Фарах всегда отзывался о кикуйю с пренебрежением.
— Жены маасаи, — продолжал он, — не рожают детей и рады брать детей кикуйю. Многих они просто крадут. Но Каберо все равно вернется на ферму, когда вырастет, потому что не станет жить, как маасаи, все время кочевать с одного места на другое. Для этого кикуйю слишком ленивы.
Трагическая судьба исчезающего племени маасаи с противоположного берега реки была видна с фермы как на ладони. Год за годом племя таяло. Это были вояки, которым больше не давали воевать, издыхающий лев с вырванными клыками, кастрированный народ. У них отняли копья и даже их огромные щиты, и в заповеднике по пятам за их стадами крались львы. Однажды я приказала превратить троих молодых бычков в волов, чтобы они покорно таскали плуги и фургоны; после операции их заперли в загоне у кофесушилки. Ночью гиены, почуяв кровь, проникли в загон и зарезали всех трех кастратов. Такой же будет, увы, и судьба маасаи.
— Жена Канину, — сказал Фарах, — горюет, что лишается так надолго сына.
Я не стала вызывать Канину, потому что не знала, верить ли в рассказ Фараха, но когда сам старик появился у меня в следующий раз, я вышла и завела с ним беседу.
— Канину, — начала я, — жив ли Каберо? Может, он у маасаи?
Африканцы всегда готовы к любым вашим действиям. Канину немедленно разрыдался, повторяя имя потерявшегося сына. Я какое-то время молча слушала его причитания, а потом молвила:
— Канину, приведи Каберо сюда. Его не повесят.

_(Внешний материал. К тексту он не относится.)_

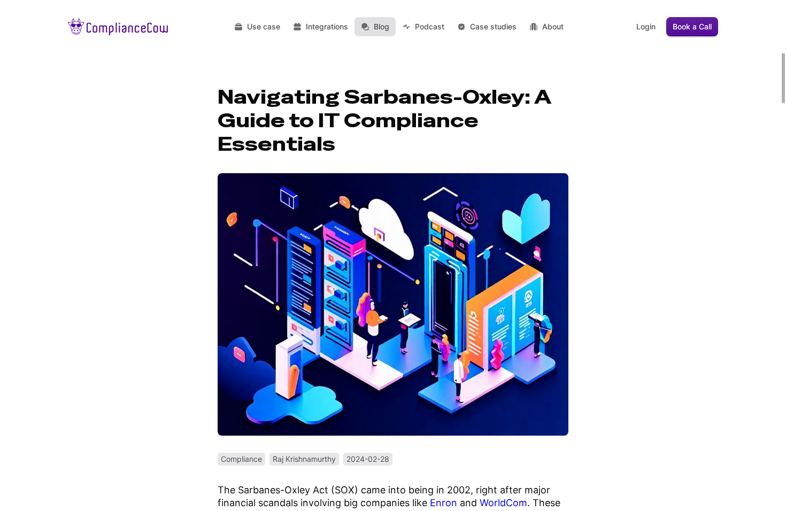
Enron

Он останется на ферме, с матерью.
Канину не прекратил свои завывания, но некстати вырвавшееся у меня словечко «повесят» не прошло мимо его слуха. Вопли стали еще пронзительнее, и он принялся расписывать, каким многообещающим помощником рос Каберо и как он, отец, отдавал ему предпочтение среди остальных детей.

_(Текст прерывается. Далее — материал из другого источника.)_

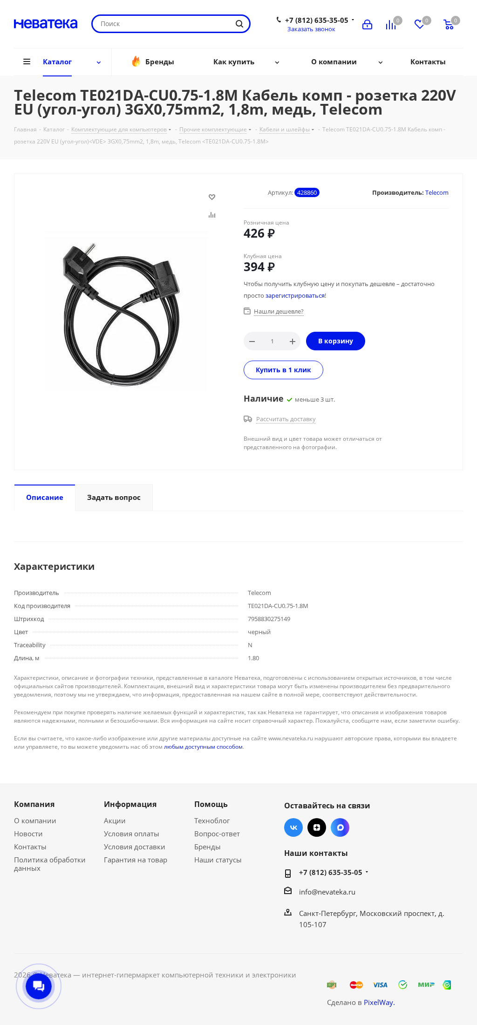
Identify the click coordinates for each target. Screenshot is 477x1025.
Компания (34, 804)
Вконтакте (293, 827)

У Канину было множество детей и внуков, которые ввиду близости его деревни все время болтались неподалеку. Среди них имелся крохотный внучонок — сын одной из дочерей Канину, выданных замуж за маасаи, вернувшейся назад вместе с отпрыском. Внука звали Сирунга. Смешение кровей обусловило такую живость, такую изобретательность и сообразительность, что в нем виделось что-то сверхчеловеческое: это был живой огонь, неисправимый сорванец, любимец всей фермы. На беду, он страдал эпилепсией, из-за чего его боялись остальные дети: они не принимали его в свои игры и дразнили шайтаном.
Сжалившись над бедняжкой, я взяла его в дом. Болезнь не позволяла ему работать, зато он наполнял дом весельем и повсюду следовал за мной, как черная вертлявая тень. Канину знал о моей привязанности к этому ребенку, но до поры до времени просто улыбался, как всякий снисходительный дед; теперь же он ухватился за него, как за непобедимое оружие. Он уверенно заявил, что предпочел бы, чтобы Сирунгу десять раз сожрали леопарды, лишь бы сохранить Каберо; теперь, когда Каберо не стало, пускай и Сирунга пропадает — ему, Канину, все равно, ибо Каберо был солнцем его очей и отрадой его сердца.
Если бы Каберо действительно сгинул, я бы предоставила этому новоявленному Давиду оплакивать своего Авессалома и не вмешивалась в семейную драму. Но если он выжил и скрывался теперь у маасаи, то это было еще более драматично: это была борьба за детскую жизнь.